On Wednesday City Council granted landmark status to the unique building that is currently home to Chef Luciano restaurant.
The building was constructed in 1930 as the city’s 16th branch of the White Castle fast food chain. When the current owners bought it in 1982, the building’s ornamental tower and other unique features had disappeared.
According to the Department of Housing and Economic Development, the building's design was inspired by Chicago's Water Tower and features programmatic architecture, a movement that connected the architecture of a building with the product being sold.
The current owners were pleasantly surprised when they first learned of their role in fast-food history.
"We had taken a set of plans for some renovations into the city and they came back with comments saying 'no, no, no, you need to do a historical restoration to it,'" said Rocky Gupta, co-owner of the restaurant.
"You wouldn't have even guessed prior to the restoration that it was a White Castle," he added. "It was deteriorated and covered in other signage."
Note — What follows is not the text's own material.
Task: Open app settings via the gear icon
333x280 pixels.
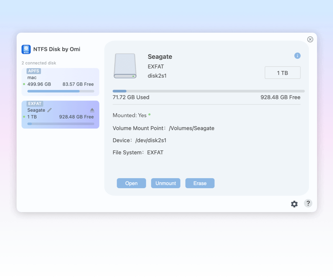Action: click(x=294, y=204)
With the help of the city and White Castle Co., Gupta restored the building to its original form in 2010. It now stands as the earliest fast-food building remaining in Chicago built by a chain, according to the city.
"I think it's a neat, quirky thing to be an old building, and we'll show up on the city of Chicago literature and the map that has the Chicago landmarks," Gupta said.
Gupta's father, Dave, was pleased with the restoration. "The neighborhood is changing and we're happing to be preserving a part of history," Dave, who is known to everyone as Chef Luciano, said. "White Castle, if you really look at it, is the great-great-grandfather of the fast-food industry."
"They're part of the history of this country," he said.